Albuquerque diz que o caso CDS é claro e que não houve ilegalidade

foto arquivo
Miguel Albuquerque diz que a resposta apresentada ontem pelo CDS à reportagem da SIC que denunciou transferências de dinheiro ao partido na Madeira por César do Paço, financiador do Chega, tornou “claro e esclarecedor que não houve nenhuma ilegalidade”. Tratou-se, disse o governante, “de um adiantamento pessoal que foi inteiramente restituído”. [Recorde-se que, segundo a reportagem César do Paço já tinha dado ordem ao seu advogado para reclamar o pagamento, e que este só foi realizado após a inquirição ao CDS-M pela reportagem da SIC].
Porém, para Albuquerque, não há nenhum problema: “Tenho a maior confiança no dr. Rui Barreto e acho que o que se passou é exactamente aquilo que ele afirmou”.
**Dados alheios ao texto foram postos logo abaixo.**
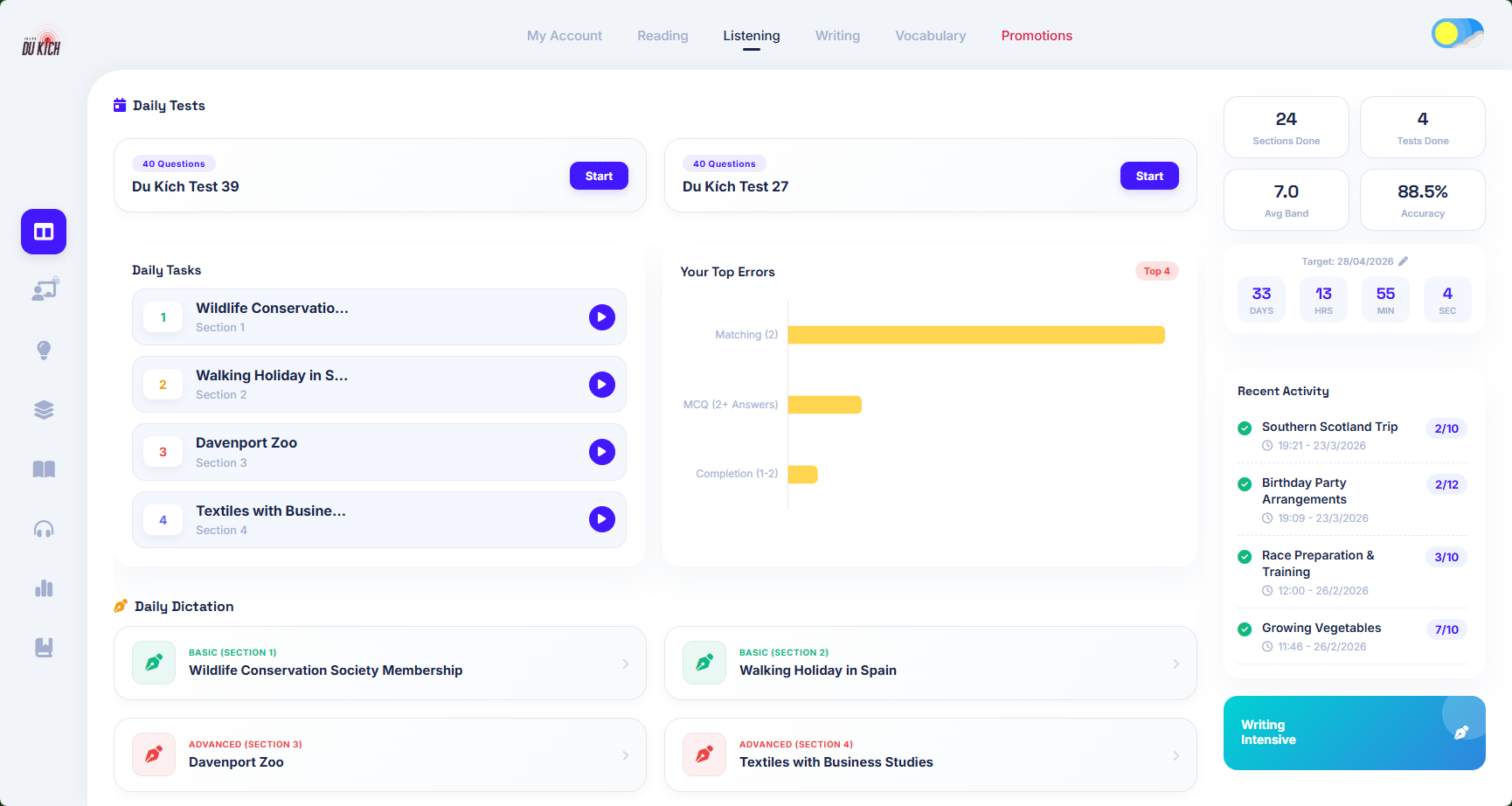
Task: Toggle the light/dark mode switch
Action: (1457, 34)
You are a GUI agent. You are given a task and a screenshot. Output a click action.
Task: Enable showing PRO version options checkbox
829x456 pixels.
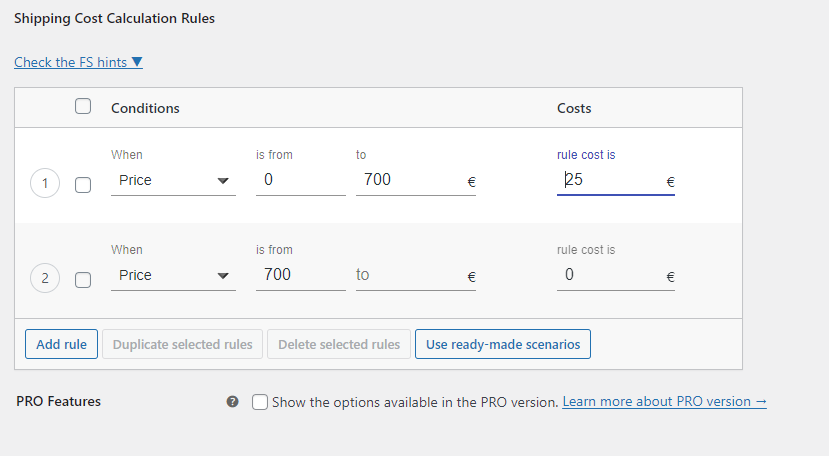[x=260, y=402]
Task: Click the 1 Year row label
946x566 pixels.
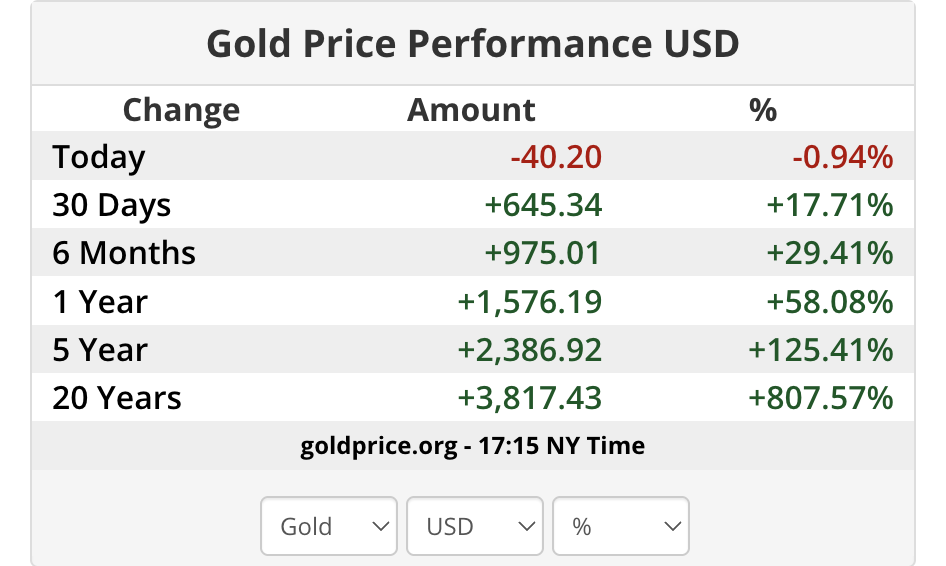Action: [100, 302]
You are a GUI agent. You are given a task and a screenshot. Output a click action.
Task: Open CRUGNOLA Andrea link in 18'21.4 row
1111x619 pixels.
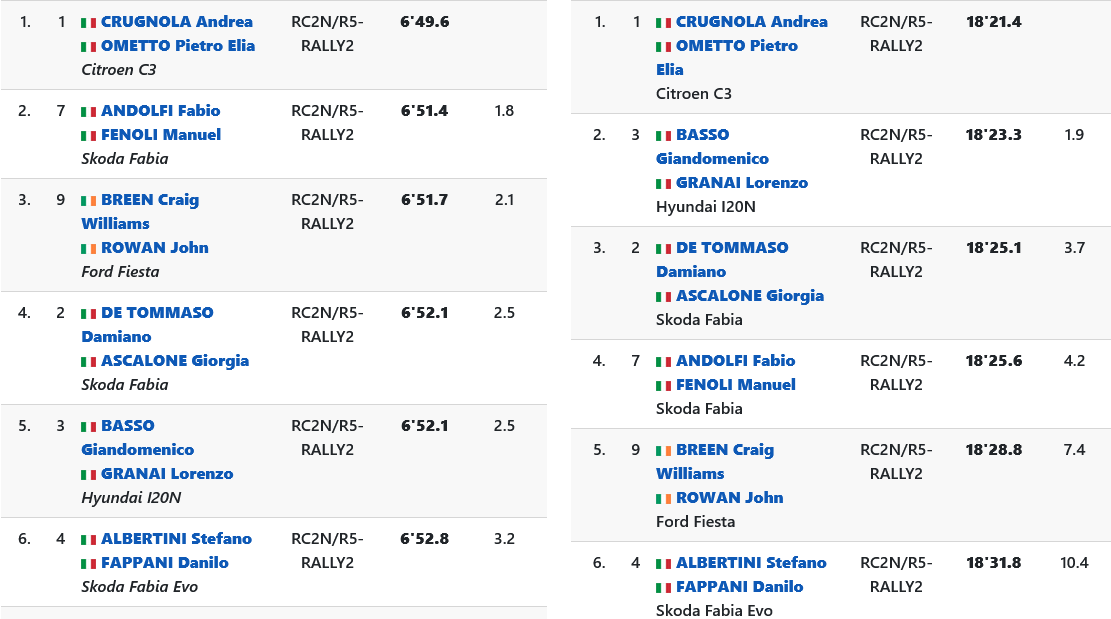751,22
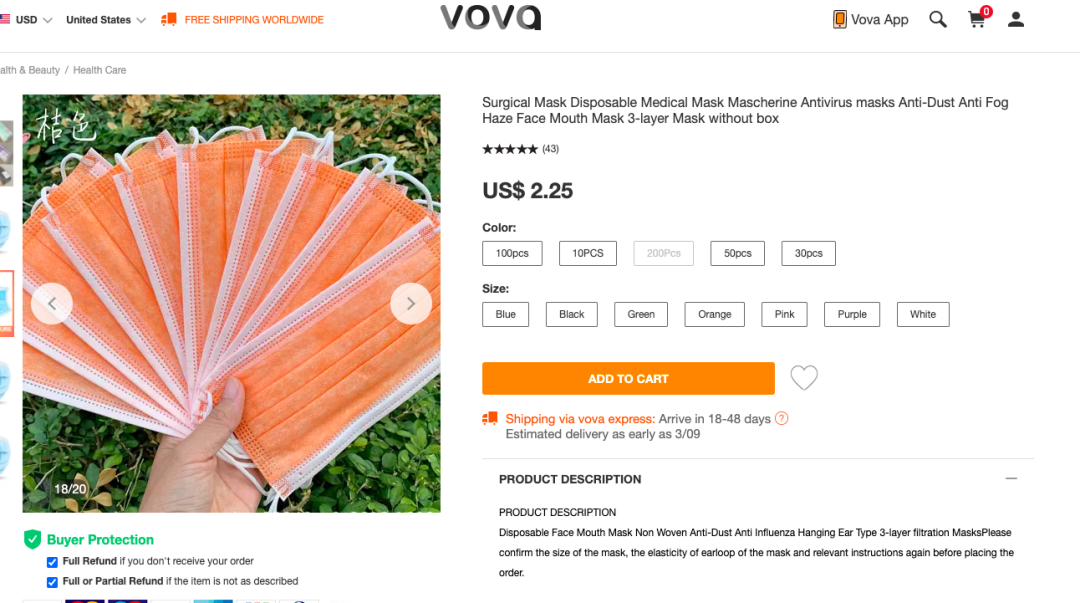This screenshot has width=1080, height=603.
Task: Show previous product image arrow
Action: coord(52,304)
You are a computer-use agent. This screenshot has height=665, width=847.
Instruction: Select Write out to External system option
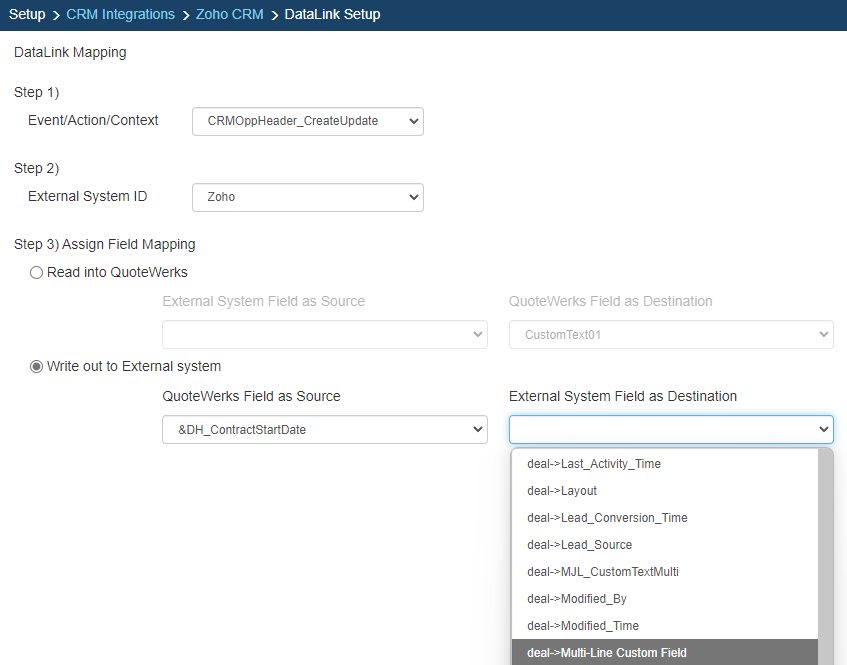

O presidente do Governo Regional produziu estas declarações quando foi inquirido pelos jornalistas, à margem de uma visita efectuada à empresa Classe M – Frutas & Verduras, Unipessoal, Lda, com sede no pavilhão E, Plataforma 4-A, Zona Franca Industrial, no Caniçal.
Para o governante, “não há qualquer ilegalidade” no caso tornado público pela SIC, sendo que o dinheiro “foi devolvido até ao último centavo”.
A coligação PSD-CDS, admitiu, ficaria fragilizada se houvesse ilegalidades, mas, “como não houve”, tal não acontece, insistiu.